Daniel Arnaut a signé de ce nom divers articles critiques, textes littéraires et travaux graphiques. En d'autres temps, peut-être en une autre vie, en tout cas sous une autre identité, il fut tour à tour enseignant et chercheur, formateur et réalisateur. Il tourna même un film de semi-fiction, Figures d'oubli, qui, bien que diffusé dans divers festivals et récompensé par un prix, lui valut, eut égard à son titre, un oubli prévisible.
Il s'essaya à l'informatique, persévéra dans le graphisme et la mise en page, qui restent à ce jour son principal moyen de subsistance. Ce qui ne l'empêche pas, nanti d'un diplôme de philologie romane, de mettre sa plume au service des causes les plus diverses, pourvu qu'elles soient nobles, ou du moins rémunérées : collaborations à des revues, travaux de correction et de supervision, ateliers de lecture-écriture (avec Caroline Lamarche), etc.

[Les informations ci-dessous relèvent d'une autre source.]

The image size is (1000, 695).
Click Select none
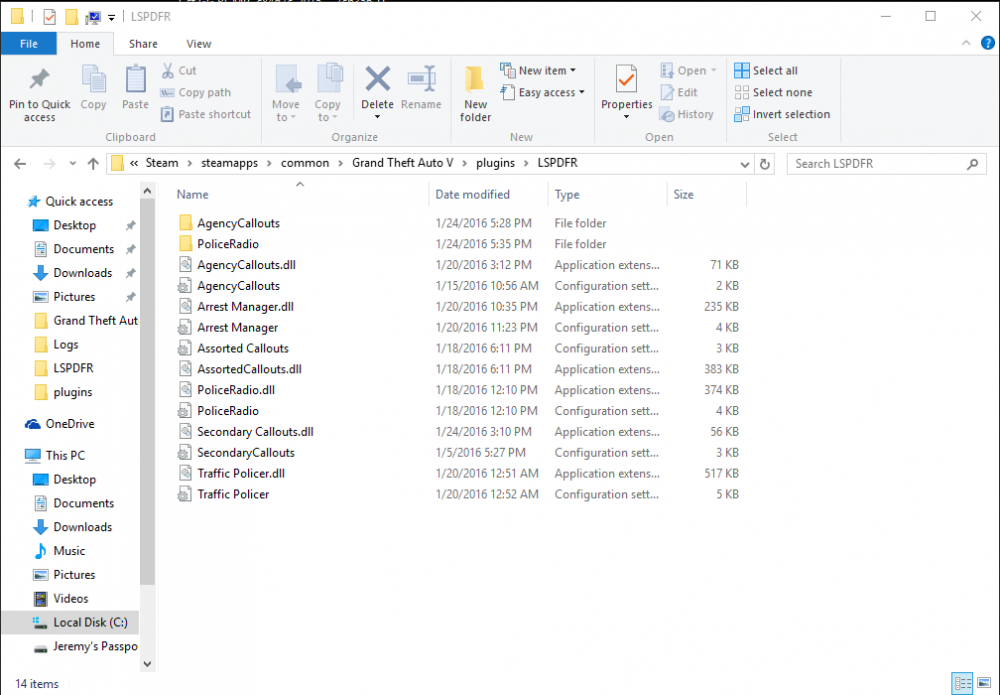tap(777, 91)
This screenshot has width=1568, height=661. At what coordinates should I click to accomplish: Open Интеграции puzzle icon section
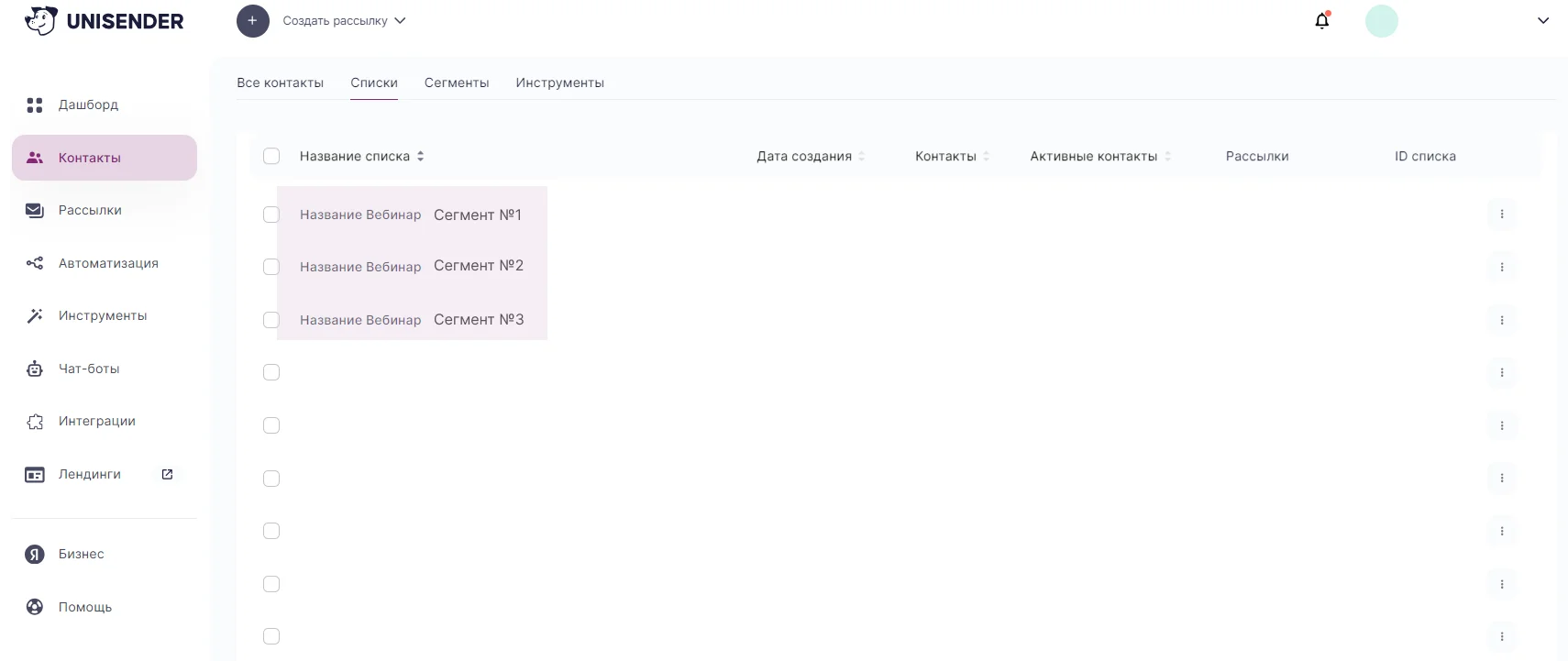tap(96, 421)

Après avoir participé à l'aventure de L'image, le monde, revue prometteuse mais trop tôt disparue, il anime avec quelques congénères Mandrill, publication irrévérencieuse qui, bon an mal an, vogue vers son septième numéro. A titre personnel, il a beaucoup écrit (trop, diront certains) et peu publié (trop peu, diront d'autres). Aux éditions Esperluète, Comme un chien (2011, dessins de Guy Prévost) est son deuxième roman après Les choses que l'on ne dit pas (2006, illustré par Anne Leloup) qui, par ailleurs, ont fait l'objet d'une réalisation radiophonique avant d'être édité par les éditions Esperluète.